Can a child be expelled from a private school as a result of a disagreement between the parents and the school?
24 August 2020 | Andri de Jager
“Education is central to every child’s development. It is the key to a better life”
These were the words of Judge Nicholls in the recent Judgment of AB & Another vs. Pridwin Preparatory School and Others [2020] ZACC 12 inthe Constitutional Court, where the court ruled that the decision by Pridwin Preparatory School (“Pridwin”) to cancel the Parent Contract (“the contract”) that regulated the relevant scholars’ rights in this private school, was invalid and therefor was set aside.

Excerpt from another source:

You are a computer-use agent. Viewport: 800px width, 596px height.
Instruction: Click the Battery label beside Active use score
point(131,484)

The applicants in the in the Constitutional Court Appeal were the parents of two boys who were both scholars of the Pridwin Preparatory School in Johannesburg. Several disputes arose between personnel of the school and the parents of the children which consequently lead to the cancellation of the contract by the School headmaster. In terms of contract either party was entitled to cancel the contract on proper notice given for any reason and immediate cancellation by the School was allowed on grounds of material breach.

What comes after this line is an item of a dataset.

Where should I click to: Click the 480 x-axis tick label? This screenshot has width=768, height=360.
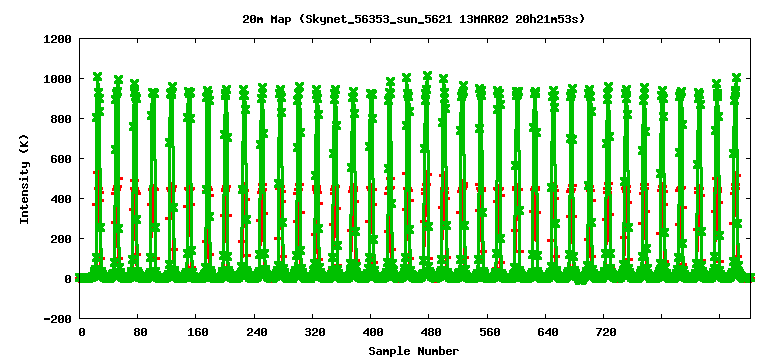pos(431,333)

The Applicants initially brought an application in the High Court to set aside the decision of the School to cancel the Contract. This application was dismissed. Thereafter the Supreme Court of Appeal also ruled in favor of Pridwin by dismissing the parents’ Appeal.
At the heart of this matter was the determination of the constitutional rights of children in the private education system and the constitutional obligations of independent schools towards those children.
The following approach was adopted by the judges in determining the relevance of children’s constitutional rights to basic education, on the validity and enforcement of a private contract between the child’s parents and the school as well as the consideration of the best interest of the children:
1. Best interest of a child (section 28 of the Constitution)
Judge Nicholls opined that the problem does not lie with the terms of the contract, but more so on the effects of its enforcement – not on the parties of the contract, but their children. Judge Theron ruled that independent schools are bound by section 28(2) of the Constitution, which states that a child’s best interests are of paramount importance in every matter concerning that child and that Pridwin had failed to explain the process it undertook to determine what was in the best interest of the children.
2. A child’s right to basic education (section 29 of the Constitution)
According to Judge Nicholls independent schools do not have a positive duty to provide basic education, as the right to basic education in section 29(1) of the constitution does not include the right on the part of the learner to attend a wholly independent school. Judge Theron however pointed out that independent schools indeed provide basic education despite the fact that they do not bear a positive obligation to do so. All the Judges concurred that private schools without a doubt have a negative duty not to unreasonably diminish a learner’s access to an existing education.
The constitutional court ultimately found in the majority judgment that the clause in the Contract which entitles either party to cancel the contract is unconstitutional on the basis that it is contrary to public policy and unenforceable without following a fair procedure. The procedure that was followed to cancel the Contract in this particular instance was found unconstitutional as it failed to afford the children an opportunity to express their views and therefor the best interest of the children was not taken into consideration. Children have a right to participate in matters directly affecting them. The effect of this ruling is that a child’s right to basic education must take precedence over any matter when dealing with termination of contracts in private schools.
The impact of this Judgment has a far-reaching effect on all independent schools and also on the children attending those schools. As was stated by Judge Khampepe in her concurring judgment, “removing a child from their school is undoubtedly a life-changing experience event which greatly affects a child”.